Listed Building – Grade II
- Official name: Town Hall
- Designated: 19 October 1951
- Reference no.: 1258419

= Queenborough Guildhall =

Municipal building in Queenborough, Kent, England

Queenborough Guildhall is a former municipal building in the High Street in Queenborough, Kent, England. The structure, which is currently used as a museum, is a Grade II listed building.

==History==
The first municipal building in Queenborough was a medieval market house: it was open on the ground floor, so that markets could be held, with an assembly room for civic meetings and court hearings on the first floor. The market house was surrendered when the town was briefly captured by Dutch forces during the raid on the Medway in June 1667. There was no mention of Queenborough in the Treaty of Breda and a tradition was subsequently established that the market house had never formally been handed back to the town.

The market house was demolished and replaced by a new guildhall in 1728: this building was deemed by civic officials to project out too far into the High Street and they decided to demolish it in the late 18th century. The current building was designed in the neoclassical style, built in yellow brick and was completed in 1793. The design involved a symmetrical main frontage with three bays facing onto the High Street; the ground floor was arcaded with four Tuscan order columns supporting the floor above. The central bay, which slightly projected forward, contained a Venetian window on the first floor and a parapet and a small pediment above. The outer bays were fenestrated with casement windows on the first floor. There was a projecting clock on the front of the building and, at roof level, there was a cupola with a weather vane.

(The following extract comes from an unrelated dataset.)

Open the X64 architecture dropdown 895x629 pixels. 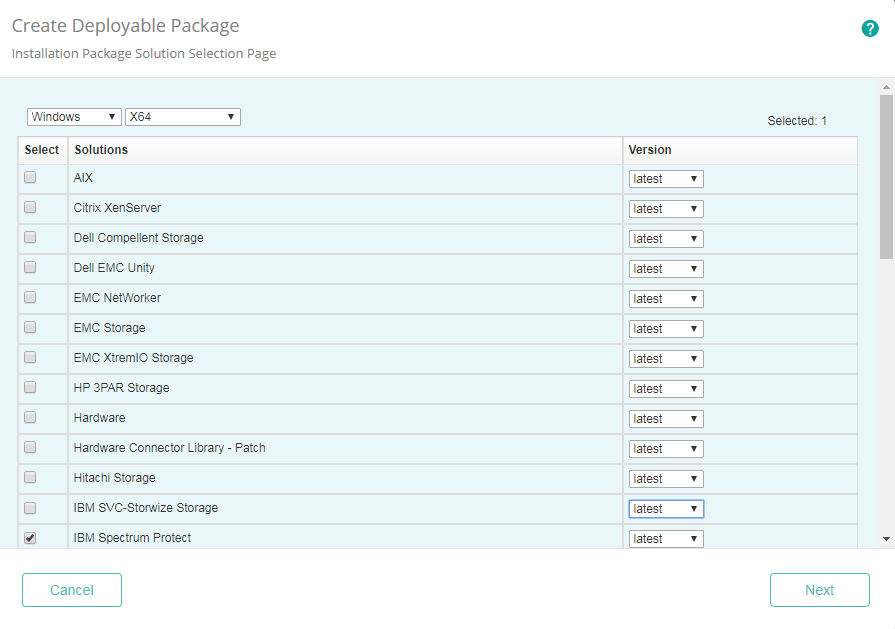tap(182, 116)
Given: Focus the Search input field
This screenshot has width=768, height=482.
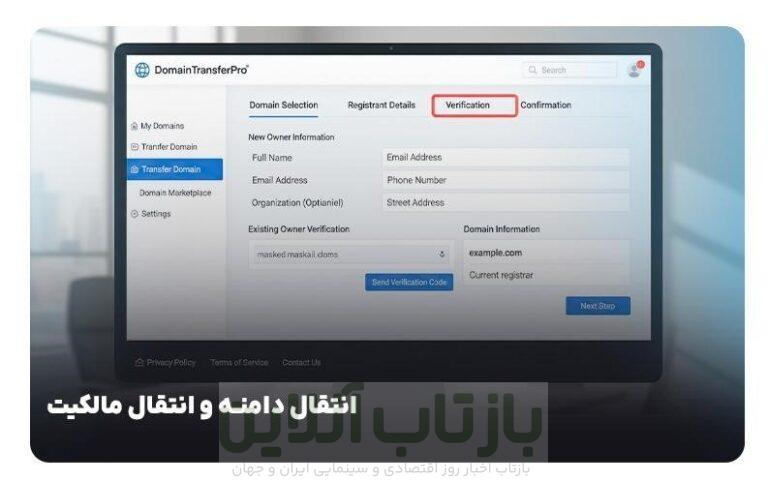Looking at the screenshot, I should [x=570, y=70].
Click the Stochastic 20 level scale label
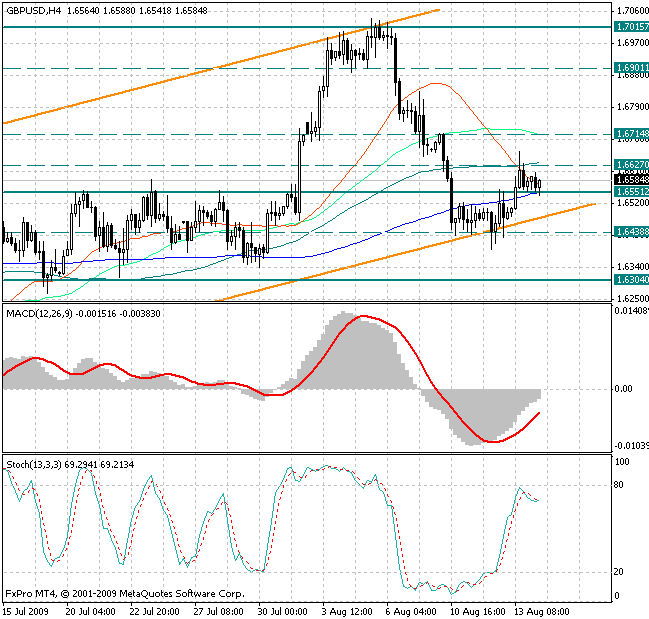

Internally, the principal rooms were the courtroom on the first floor and the dungeon, which contained two cells, each of about 12 sqft, in the basement.

Queenborough had a very small electorate and a dominant patron (the Duke of Wellington), which meant it was recognised by the UK Parliament as a rotten borough: the right of the borough to elect members of parliament was removed by the Reform Act 1832. The borough council, which continued to meet in the guildhall, was reformed under the Municipal Corporations Act 1883.

A public inquiry into proposals from Colonel H. F. Stephens for a light railway from Queenborough to Leysdown-on-Sea was held in the guildhall in April 1898. As part of celebrations associated with the initiation of the Queenborough and Brielle twinning project, a ceremony was held at the guildhall at which Dutch officials formally handed back the building, after 300 years of apparent Dutch occupation of the site, in June 1967. The building continued to serve as the meeting place of the borough council for much of the 20th century, but ceased to be the local seat of government when Swale Borough Council was formed in Sittingbourne in 1974. It was subsequently converted into a local history museum: the collection included a variety of exhibits associated with the minesweeper squadron which had been based at the town during the Second World War.

Works of art in the guildhall include portraits of former mayors, including Thomas Young Greet, who was mayor of the town in the early 19th century.